Every line containing the string "agent" is to be copied from the records.
※
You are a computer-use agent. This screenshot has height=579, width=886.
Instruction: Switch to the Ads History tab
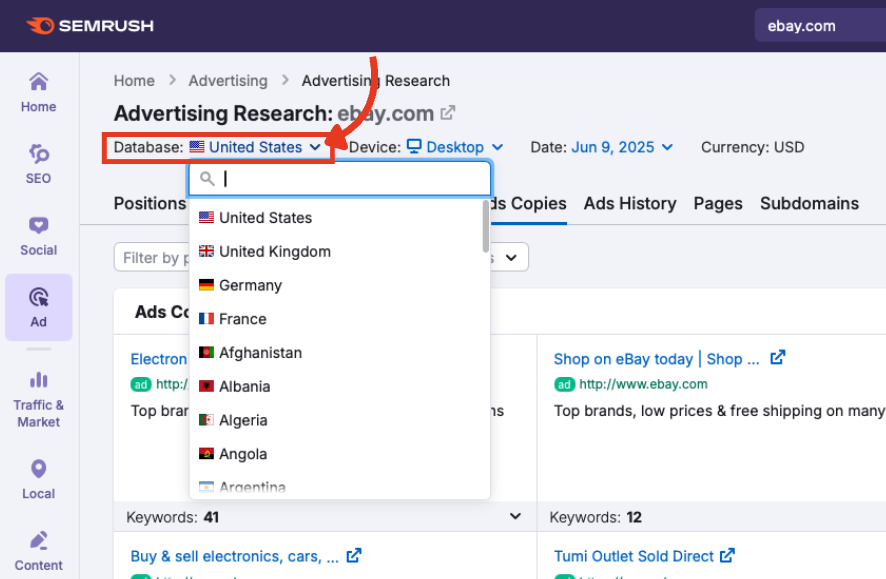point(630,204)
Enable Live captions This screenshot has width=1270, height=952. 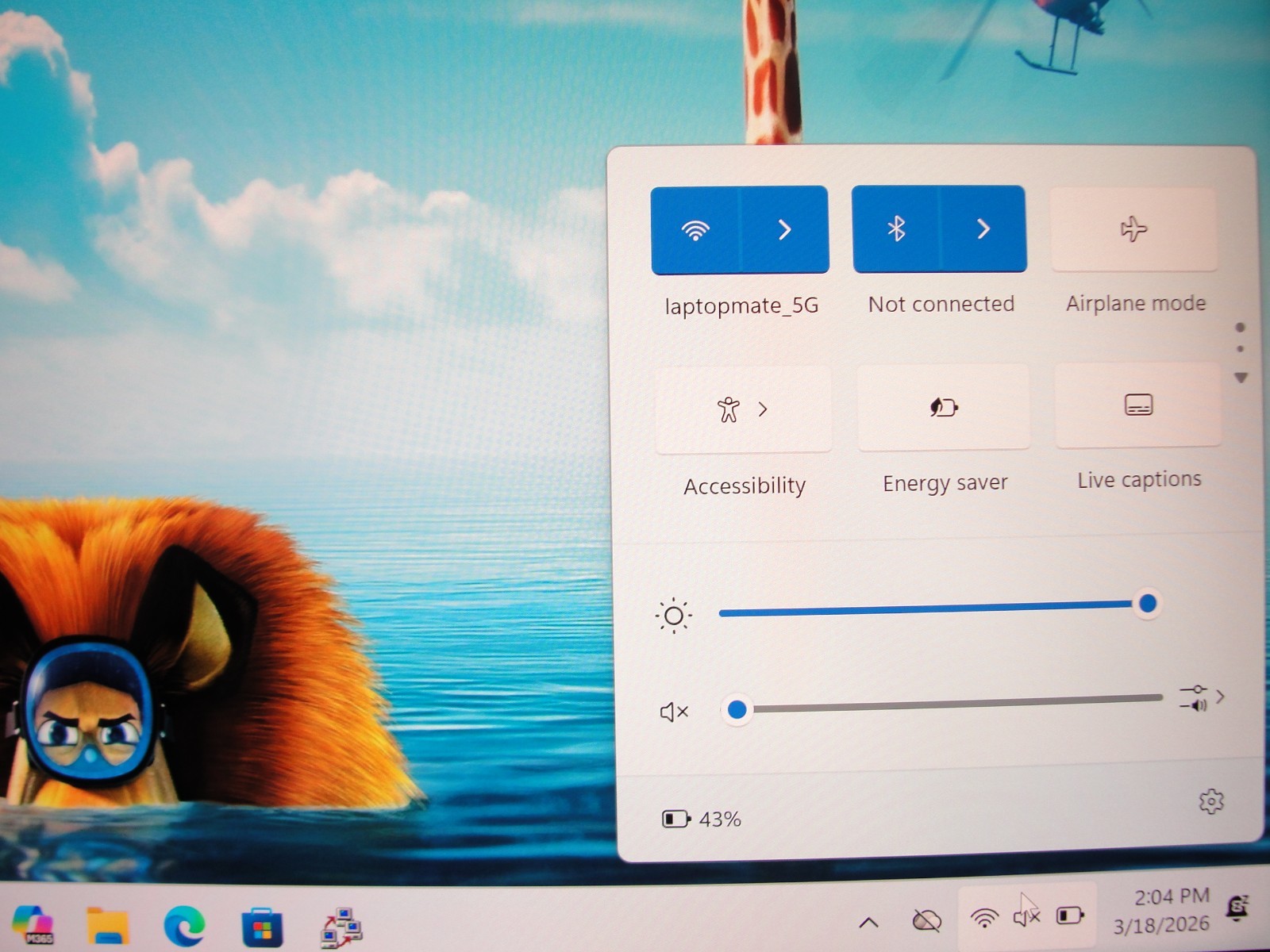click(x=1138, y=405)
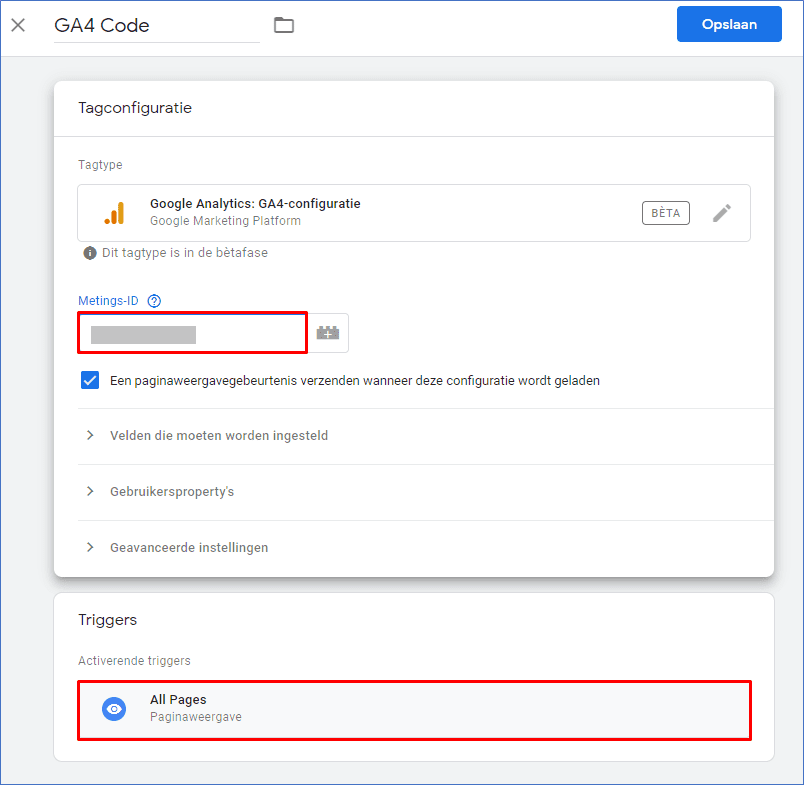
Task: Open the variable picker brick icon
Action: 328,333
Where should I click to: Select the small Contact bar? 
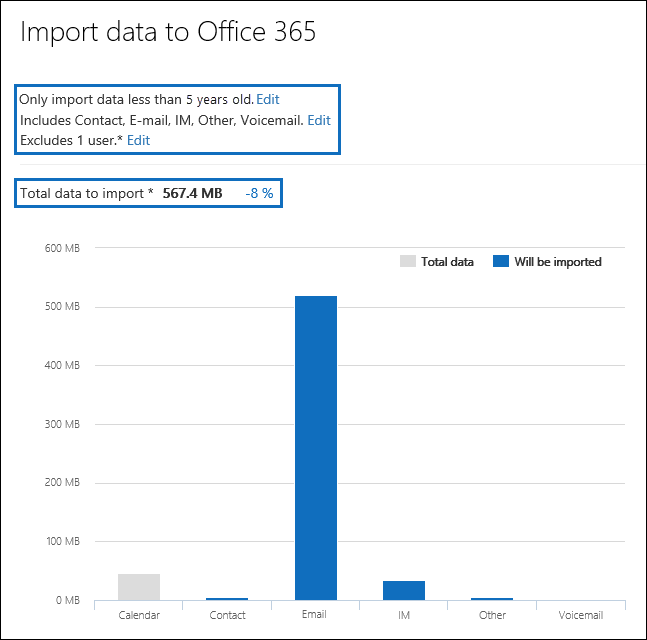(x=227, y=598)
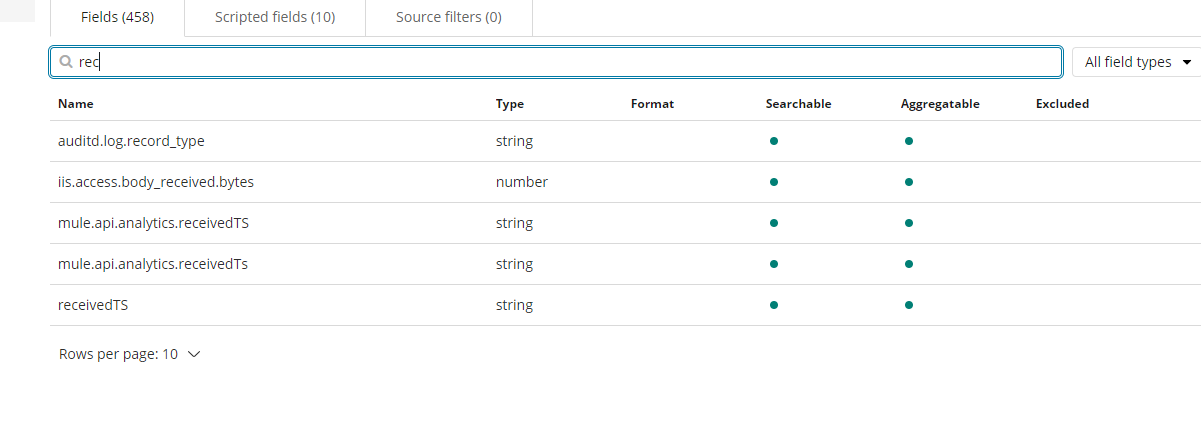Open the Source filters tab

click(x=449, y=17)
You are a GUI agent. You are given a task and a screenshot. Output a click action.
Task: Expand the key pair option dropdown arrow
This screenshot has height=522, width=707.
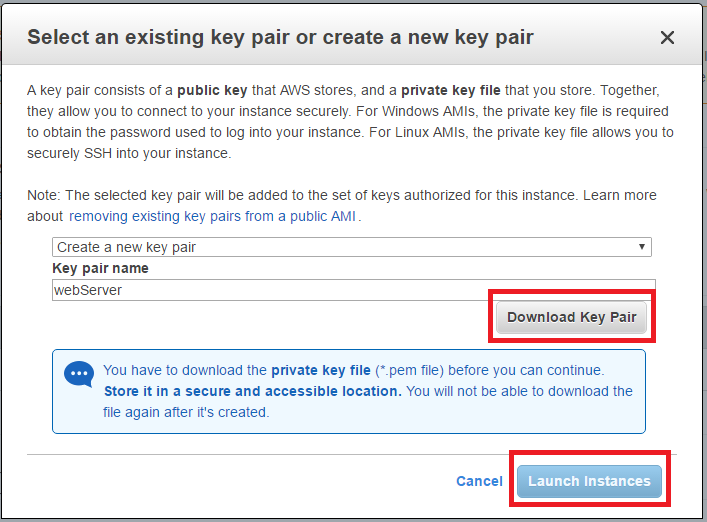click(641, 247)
※
_Solution to the problem:_
You are a computer-use agent. This screenshot has height=579, width=886.
You are a GUI agent. You are given a task and a screenshot. Output a click action.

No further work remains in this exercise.